ALGÉM disse um dia destes que os portugueses se sentiam desiludidos e atraiçoados pelos políticos da oposição, e que o resultado era as manifestações de protesto serem cada vez menos concorridas, dando a sensação que o povo, apesar de estar a ser selváticamente espoliado pelo governo, mantinha-se ancorado nos tradicionais brandos costumes, estava possuído de grande desânimo, tinha baixado os braços e desistido de lutar. Na verdade, também eu já começava a duvidar que alguma vez, por mais faíscas que saltassem, não chegavam para incendiar a indignação, trazendo os protestos para a rua, com a adequada força, expontaneidade e determinação. Nesse aspecto, e em situações semelhantes, a resposta rápida, a audácia e arrojo dos espanhóis, sempre me impressionou.

Finalmente, por cá, a fervura começou a levantar, primeiro a 15 de Setembro, e depois a 21, pela madrugada dentro, com uma participação verdadeiramente inovadora e desafiante, frente ao Palácio de Belém (com várias réplicas espalhadas pelo resto do país), enquanto decorria o Conselho de Estado, e não tanto por causa da tal suposta traição dos políticos da oposição. E quando digo inovadora, isso significa que a população decidiu tomar a iniciativa da contestação, e com isso restituiu aos partidos da oposição a força que lhes estava a faltar, embora possa parecer que se inverteram os papeis, passando os partidos de condutores a conduzidos. Ora, por vezes, em política, acontecem destes fenómenos; é de baixo que irrompe impetuosamente a força da razão, ao passo que as cúpulas não têm outro remédio senão subscrevê-la e dar-lhe expressão política.
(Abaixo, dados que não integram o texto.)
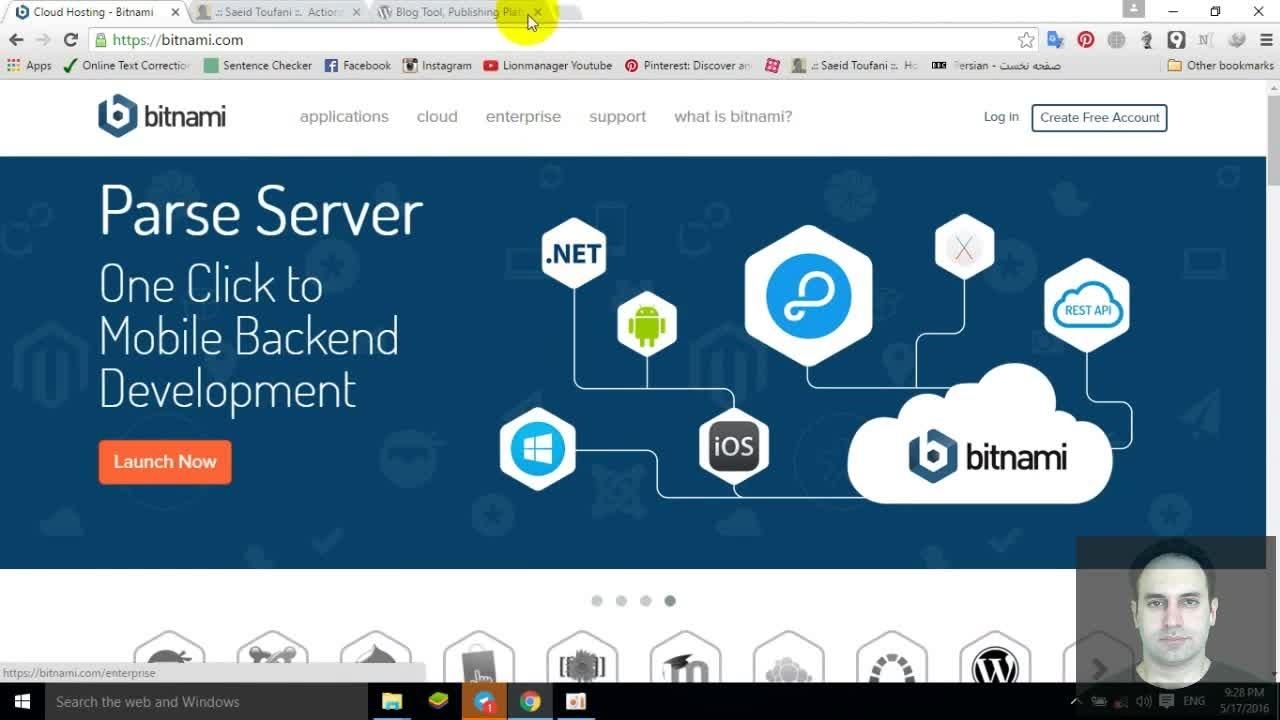Open the applications menu item
The width and height of the screenshot is (1280, 720).
click(x=344, y=117)
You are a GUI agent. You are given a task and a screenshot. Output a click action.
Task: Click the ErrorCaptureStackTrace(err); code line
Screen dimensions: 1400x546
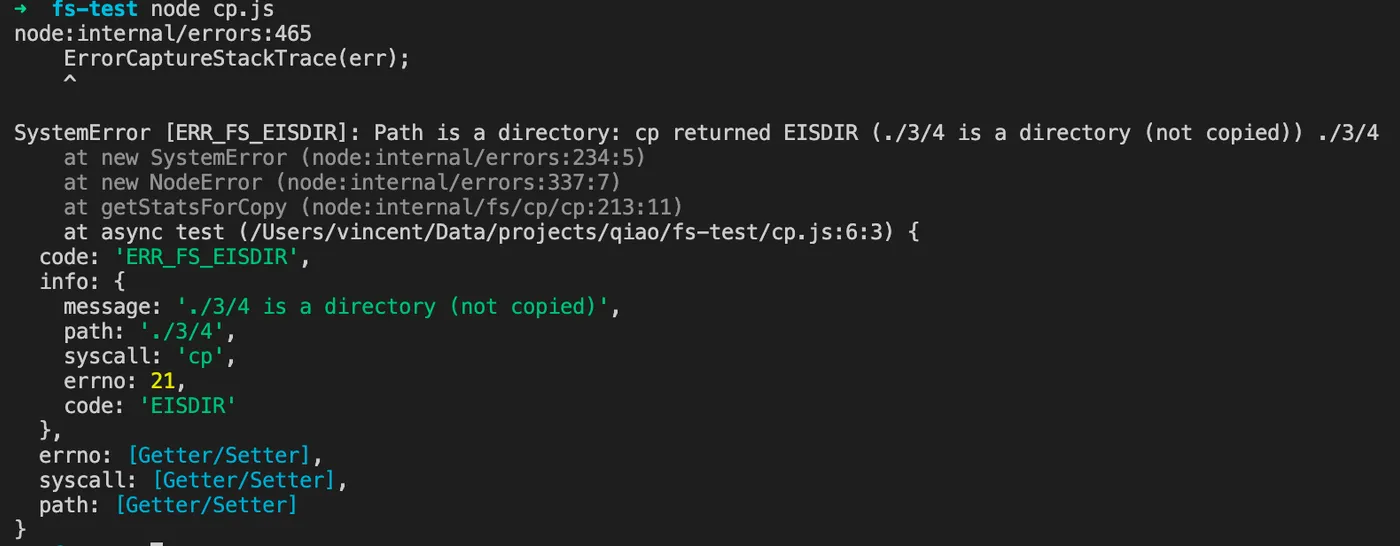[237, 59]
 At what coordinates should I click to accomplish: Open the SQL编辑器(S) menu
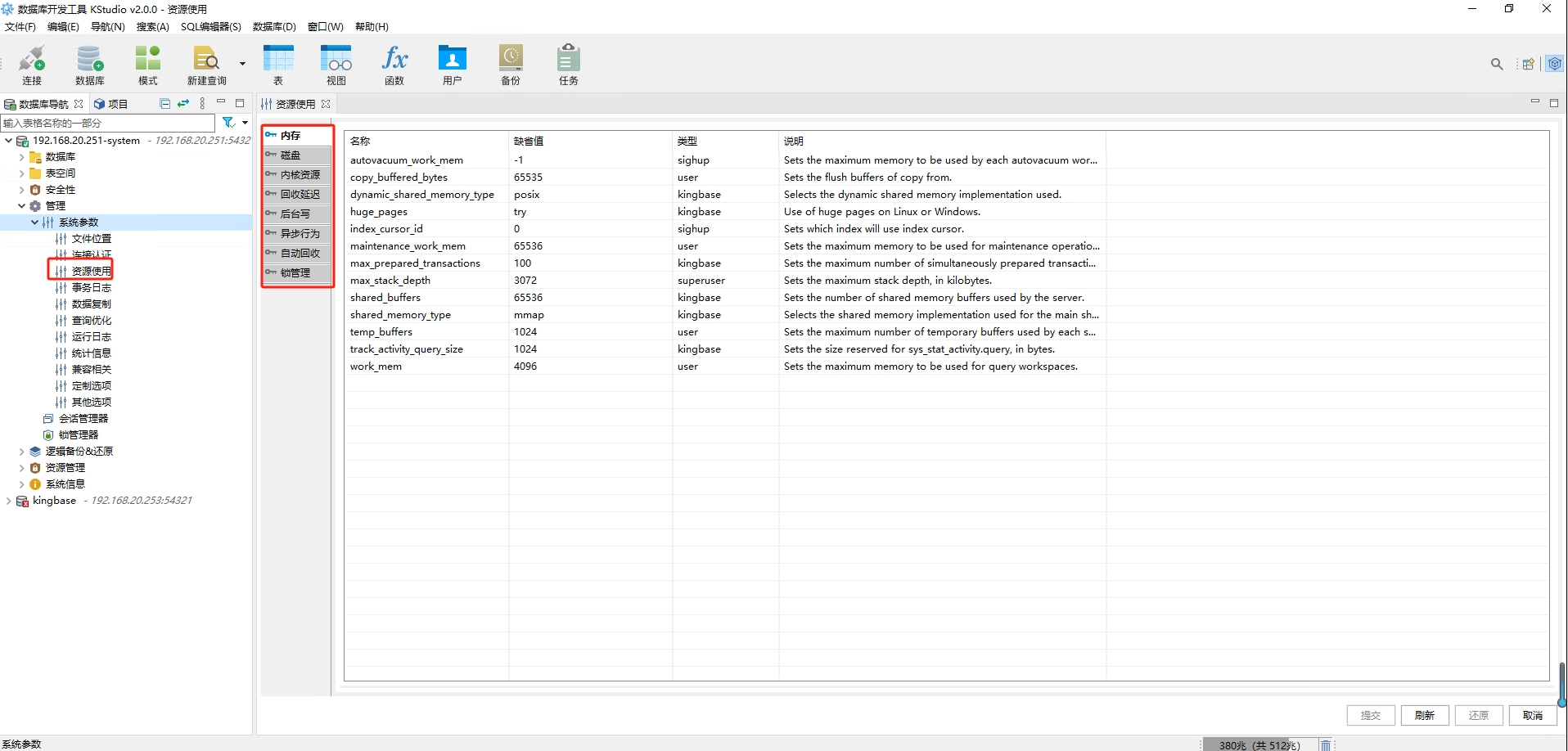click(x=210, y=27)
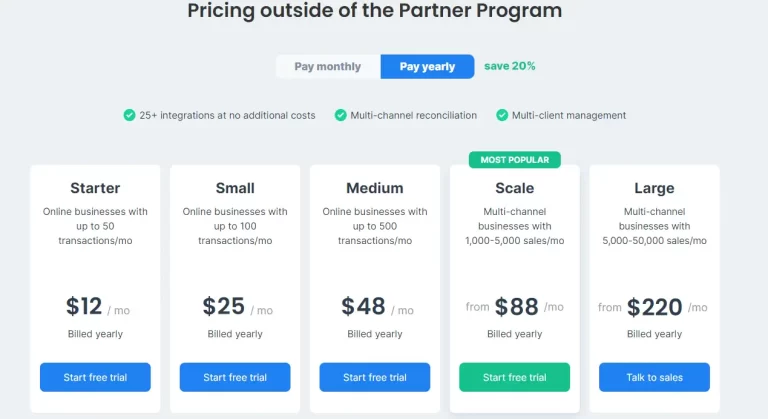Start free trial for the Scale plan

[515, 377]
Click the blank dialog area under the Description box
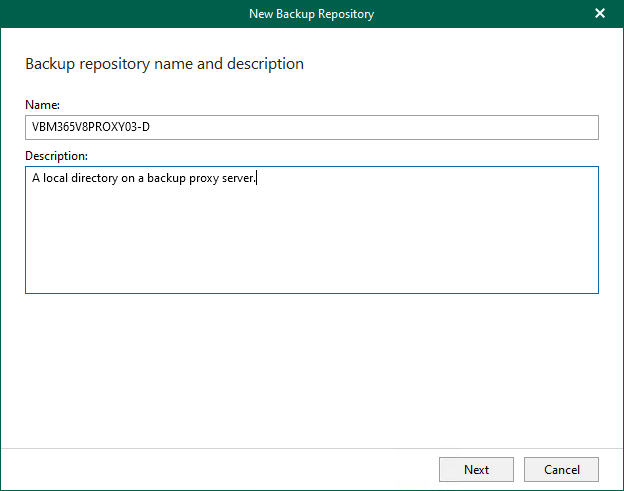624x491 pixels. [311, 370]
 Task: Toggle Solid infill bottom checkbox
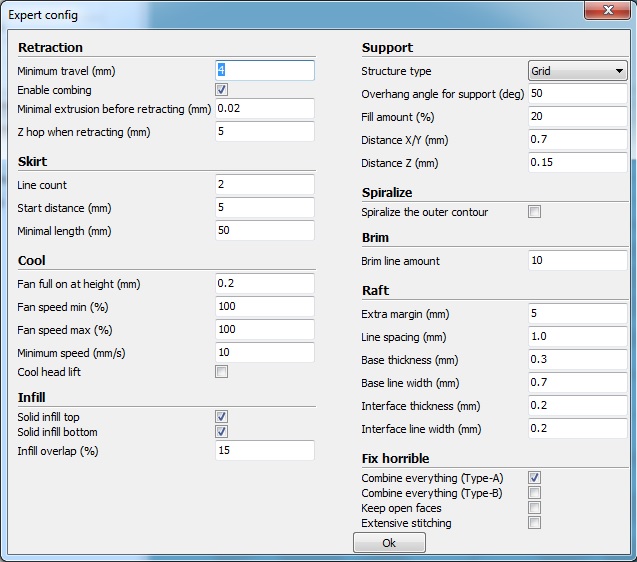tap(222, 432)
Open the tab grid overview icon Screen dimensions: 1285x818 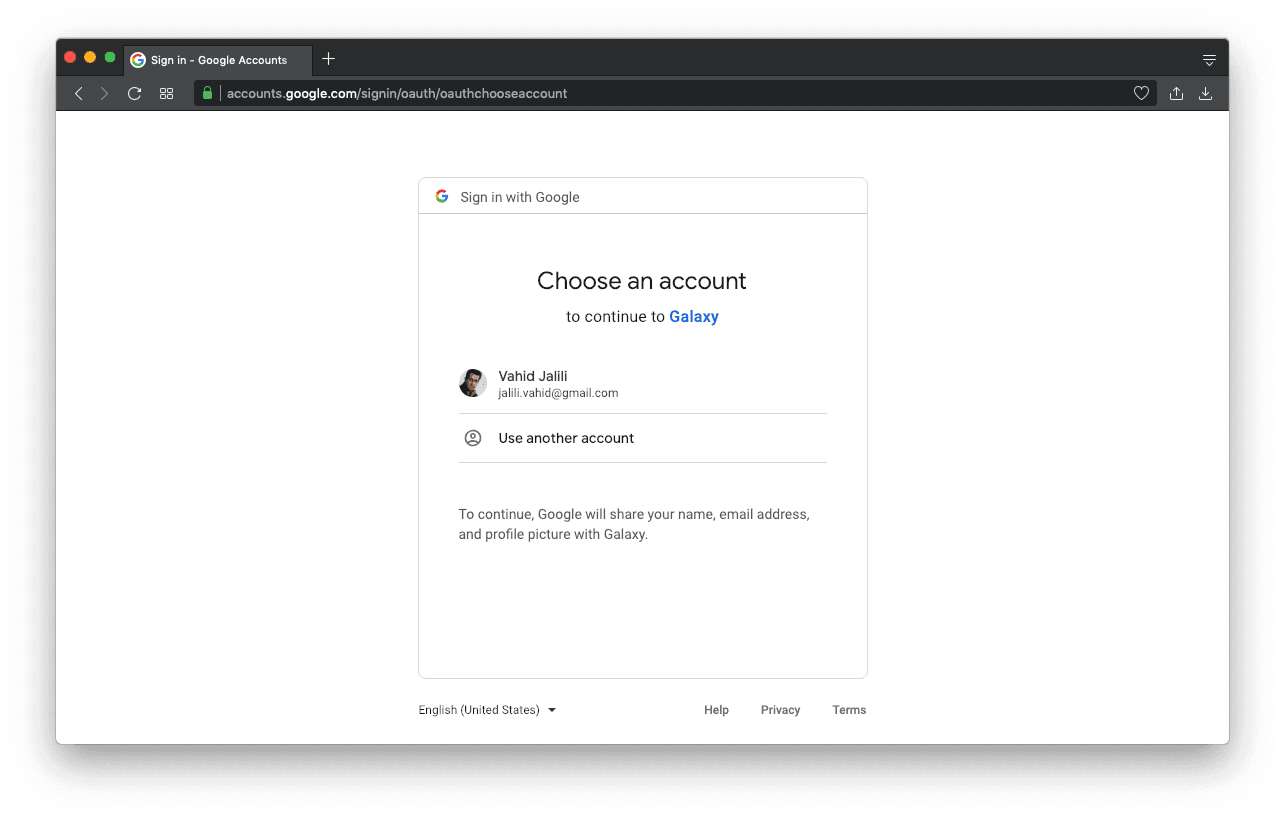pos(166,93)
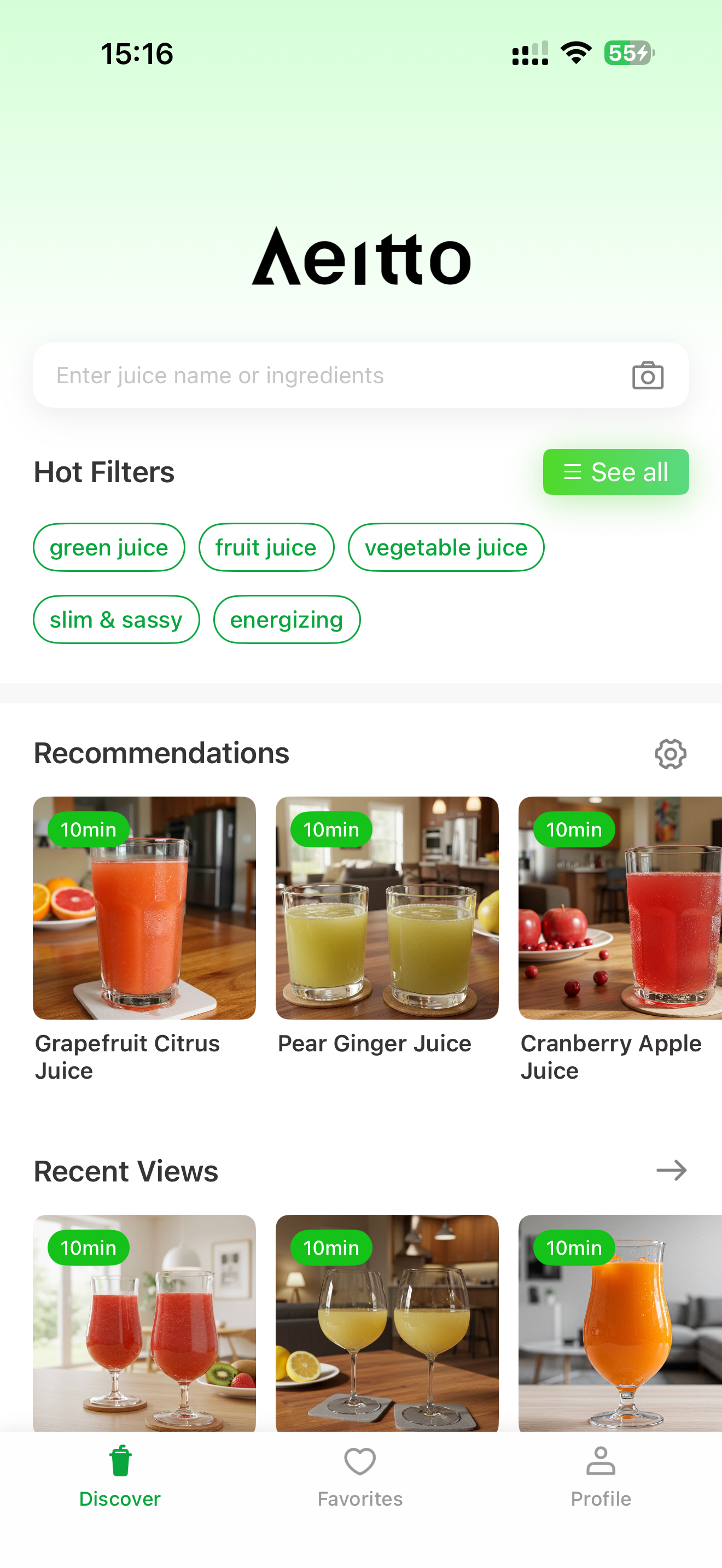Image resolution: width=722 pixels, height=1568 pixels.
Task: Tap the Profile person icon
Action: tap(601, 1461)
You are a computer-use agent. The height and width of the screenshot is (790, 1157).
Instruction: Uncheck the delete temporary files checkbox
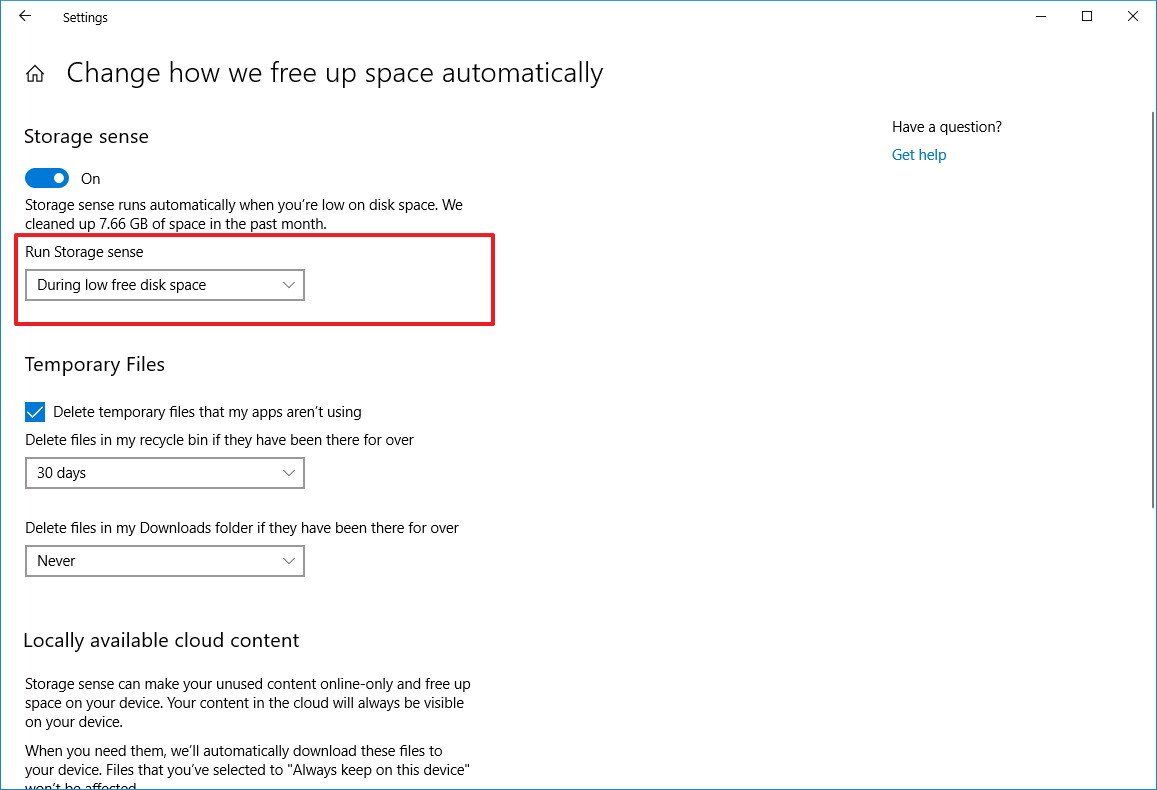point(35,412)
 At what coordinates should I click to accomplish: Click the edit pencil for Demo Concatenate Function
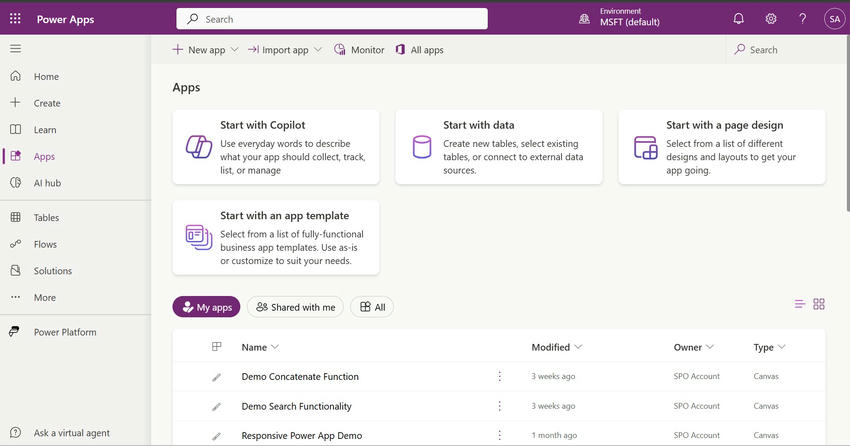pos(216,377)
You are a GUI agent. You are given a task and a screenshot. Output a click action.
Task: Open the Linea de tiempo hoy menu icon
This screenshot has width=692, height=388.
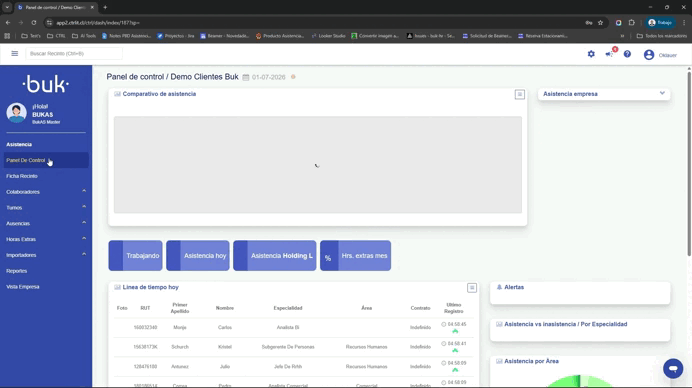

É certo que o caldo se entornou com aquela tentativa de voltar a expoliar os trabalhadores com o criminoso aumento da TSU, mas o governo não vai desistir dos seus intentos. Se não é por via da TSU, outros expedientes eles encontrarão, para subtrair a quem trabalha ou está reformado, aquele apetecivel mês de salário ou de reforma de que eles se querem apropriar à viva força (sempre quero ver que posição irão assumr o PS e a UGT), um passo importante para impor a austeridade como modelo dominante e definitivo, baseado no empobrecimento generalizado, na erosão dos direitos sociais e na supressão de expectativas, mantendo incólumes as grandes fortunas e os rendimentos do capital. Portanto, convém manter à mão aquela letra de José Gomes Ferreira, e a música de Fernando Lopes Graça, para nos mantermos despertos, e voltarmos a sair à rua, sempre que os salteadores sejam tentados a repetir a proeza. Nesta altura, voltar a adormecer, é um risco que o povo não pode correr.

Acordai
acordai
homens que dormis
a embalar a dor
dos silêncios vis
vinde no clamor
das almas viris
arrancar a flor
que dorme na raíz

Acordai
acordai
raios e tufões
que dormis no ar
e nas multidões
vinde incendiar
de astros e canções
as pedras do mar
o mundo e os corações

Acordai
acendei
de almas e de sóis
este mar sem cais
nem luz de faróis
e acordai depois
das lutas finais
os nossos heróis
que dormem nos covais
Acordai!

sábado, setembro 22, 2012

Aberrações e Originalidades

VAI HAVER um grupo de acompanhamento, denominado "conselho de coordenação da coligação", olarilolé, destinado a gerir o relacionamento dos parceiros da coligação PSD/CDS-PP, para já, com a obrigação de diáriamente se beijarem e abraçarem. A partir de agora os portugueses já podem voltar a dormir descansadíssimos, pois as relações e a oscilação dos humores entre os membros do Governo passarão a ser filtrados, amortecidos e normalizados pelo tal conselho, o que significa que quando um ministro propõe que se mate o contribuinte, e outro diga que o melhor é esfolá-lo vivo, para evitar discórdias, lá virá o "grupo de acompanhamento" aconselhar que se fiquem por umas escoriações ou pequenas mutilações, mas nunca soluções radicais.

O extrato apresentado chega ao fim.